*Work instructions:*
Your answer should be exactly the lines from the one that contains "Write a Review (421, 1589)" through the final line of the entries below, and nothing else.

=====

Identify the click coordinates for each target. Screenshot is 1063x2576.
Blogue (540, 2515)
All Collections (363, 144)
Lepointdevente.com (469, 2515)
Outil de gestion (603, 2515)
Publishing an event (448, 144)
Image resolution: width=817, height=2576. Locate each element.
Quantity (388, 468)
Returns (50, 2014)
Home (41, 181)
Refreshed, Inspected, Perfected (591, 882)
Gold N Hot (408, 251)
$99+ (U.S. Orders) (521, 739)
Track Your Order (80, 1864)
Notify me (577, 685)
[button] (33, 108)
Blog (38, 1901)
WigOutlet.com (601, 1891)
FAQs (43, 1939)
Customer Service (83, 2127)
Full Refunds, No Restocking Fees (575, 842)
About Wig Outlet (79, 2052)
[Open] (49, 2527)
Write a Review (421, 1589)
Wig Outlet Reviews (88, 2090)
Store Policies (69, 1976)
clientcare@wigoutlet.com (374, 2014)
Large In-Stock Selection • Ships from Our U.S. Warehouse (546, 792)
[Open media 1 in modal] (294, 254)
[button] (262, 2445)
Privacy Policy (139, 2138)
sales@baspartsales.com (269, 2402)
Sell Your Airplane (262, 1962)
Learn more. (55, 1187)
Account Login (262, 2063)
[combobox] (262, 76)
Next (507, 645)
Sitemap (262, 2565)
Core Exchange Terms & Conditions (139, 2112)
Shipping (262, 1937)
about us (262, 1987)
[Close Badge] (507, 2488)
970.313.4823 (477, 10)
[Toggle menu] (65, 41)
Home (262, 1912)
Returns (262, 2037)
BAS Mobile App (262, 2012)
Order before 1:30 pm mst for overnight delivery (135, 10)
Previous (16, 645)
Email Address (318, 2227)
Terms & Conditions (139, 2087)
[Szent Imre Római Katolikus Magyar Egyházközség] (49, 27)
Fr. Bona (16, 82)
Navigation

=====

*Answer section:*
Write a Review (421, 1589)
Wig Outlet Reviews (88, 2090)
Store Policies (69, 1976)
clientcare@wigoutlet.com (374, 2014)
Large In-Stock Selection • Ships from Our U.S. Warehouse (546, 792)
[Open media 1 in modal] (294, 254)
[button] (262, 2445)
Privacy Policy (139, 2138)
sales@baspartsales.com (269, 2402)
Sell Your Airplane (262, 1962)
Learn more. (55, 1187)
Account Login (262, 2063)
[combobox] (262, 76)
Next (507, 645)
Sitemap (262, 2565)
Core Exchange Terms & Conditions (139, 2112)
Shipping (262, 1937)
about us (262, 1987)
[Close Badge] (507, 2488)
970.313.4823 (477, 10)
[Toggle menu] (65, 41)
Home (262, 1912)
Returns (262, 2037)
BAS Mobile App (262, 2012)
Order before 1:30 pm mst for overnight delivery (135, 10)
Previous (16, 645)
Email Address (318, 2227)
Terms & Conditions (139, 2087)
[Szent Imre Római Katolikus Magyar Egyházközség] (49, 27)
Fr. Bona (16, 82)
Navigation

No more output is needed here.